📌Contexte & Problématique
Cette étude visait à évaluer le traitement néonatal et le pronostic des nouveau-nés avec un diagnostic d'atrésie de l'œsophage (AO) soit prénatal soit postnatal, et à analyser l'impact du diagnostic prénatal sur le pronostic en fonction du type d'AO.
🧪Méthodologie
Étude populationnelle basée sur les données du Registre National Français des nourrissons nés avec une AO entre 2008 et 2010. Les caractéristiques prénatales, maternelles et néonatales ont été comparées entre les enfants avec diagnostic prénatal vs postnatal et pour les types d'AO I et III. Une variable composite de morbidité (fuites anastomotiques, fistules récurrentes, sténoses) et de décès à 1 an a été définie.
📊Résultats Clés
Sur 469 naissances vivantes avec AO, le taux de diagnostic prénatal était de 24,3%. Le type I d'AO était plus souvent diagnostiqué en prénatal (82,2%) que le type III (17,9%) (P < 0,001).
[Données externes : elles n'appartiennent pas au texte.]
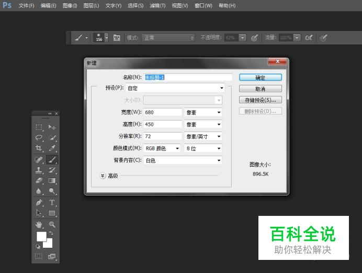Select the Crop tool
Screen dimensions: 362x273
tap(39, 149)
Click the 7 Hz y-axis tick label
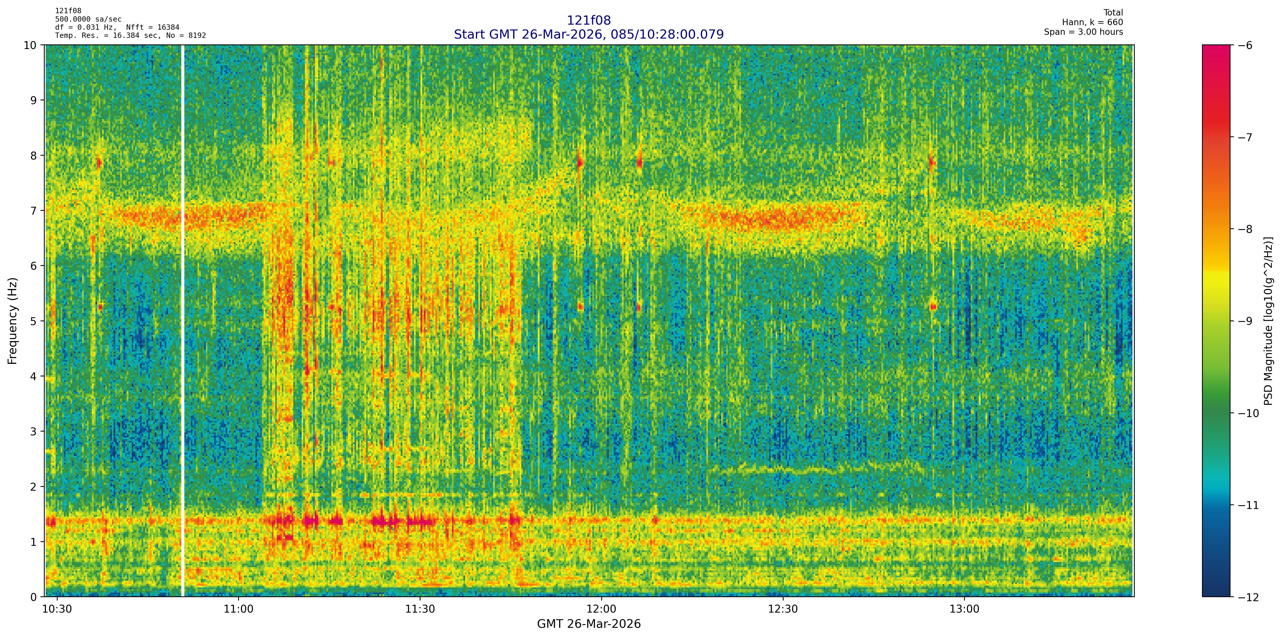This screenshot has height=638, width=1282. coord(34,211)
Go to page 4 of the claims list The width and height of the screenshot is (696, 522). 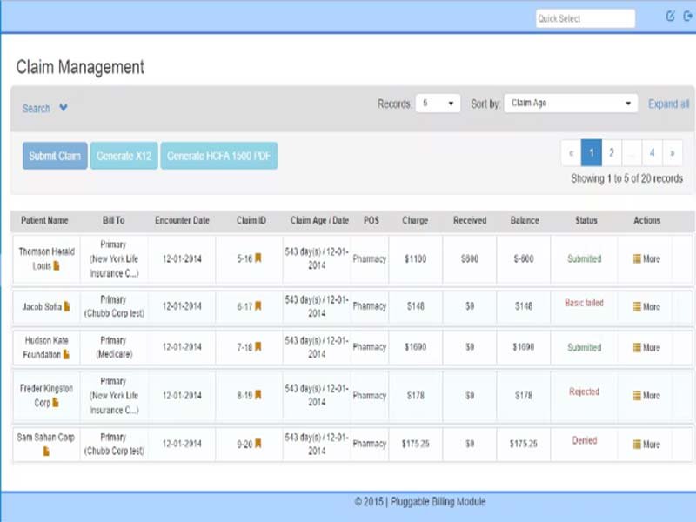(x=653, y=152)
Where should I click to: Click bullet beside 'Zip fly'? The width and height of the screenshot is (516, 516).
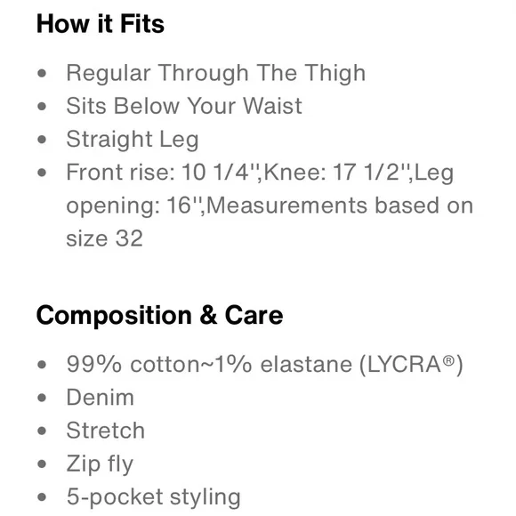click(x=42, y=464)
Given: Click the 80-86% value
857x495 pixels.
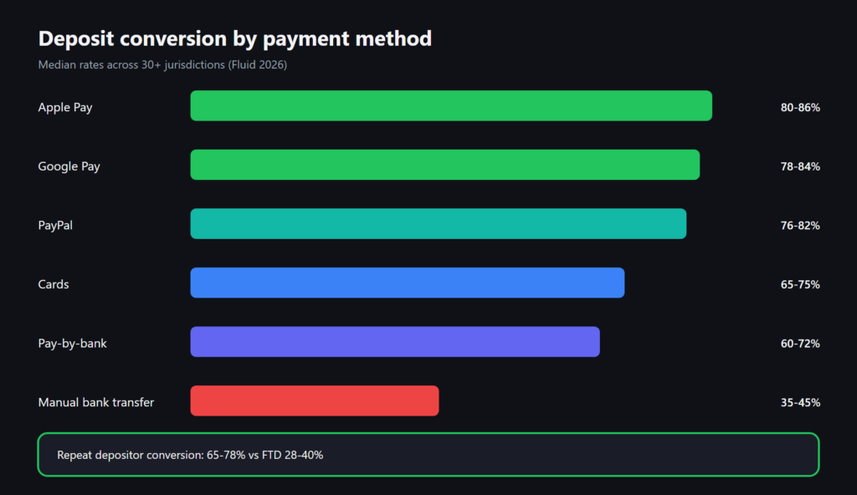Looking at the screenshot, I should [800, 108].
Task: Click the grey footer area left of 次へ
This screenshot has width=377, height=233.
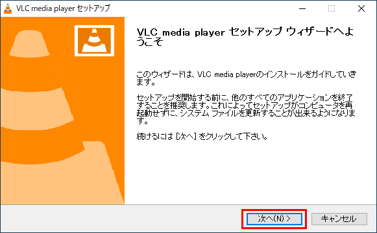Action: click(120, 219)
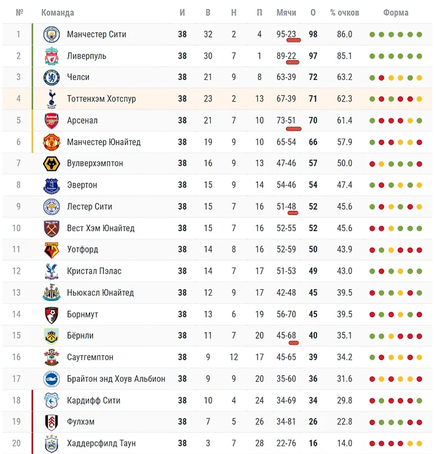Open the Лестер Сити team page

pyautogui.click(x=90, y=207)
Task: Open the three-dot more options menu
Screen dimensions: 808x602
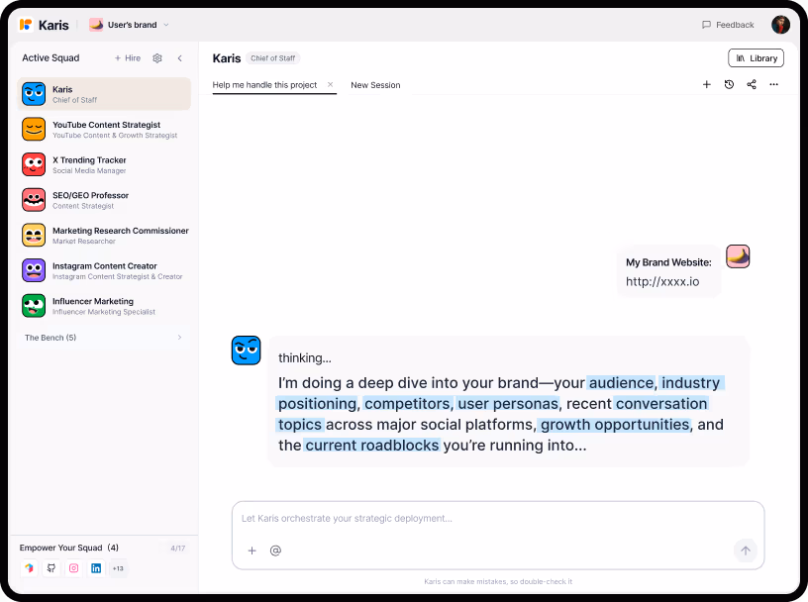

Les transferts après la naissance étaient moins fréquents en cas de diagnostic prénatal (25,6% vs 82,5% ; P < 0,001). Le délai entre la naissance et la première intervention ne différait pas significativement. La taille du défect était plus longue dans le groupe diagnostic prénatal (2,61 vs 1,48 cm ; P < 0,001). Les événements de la variable composite (morbidité/décès) étaient plus élevés dans le sous-ensemble diagnostic prénatal (44% vs 27,6% ; P = 0,003) et dans le type I d'AO (58,1% vs 28,3% ; P < 0,001).
🩺Impact Clinique
Malgré un excellent taux de survie pour l'atrésie de l'œsophage, les cas détectés en anténatal présentent un taux de morbidité plus élevé lié au type d'AO (type I et/ou long défect). Bien que le diagnostic prénatal ne modifie pas le traitement néonatal immédiat ni le pronostic à 1 an, il permet un conseil parental anténatal et évite les transferts postnataux inutiles.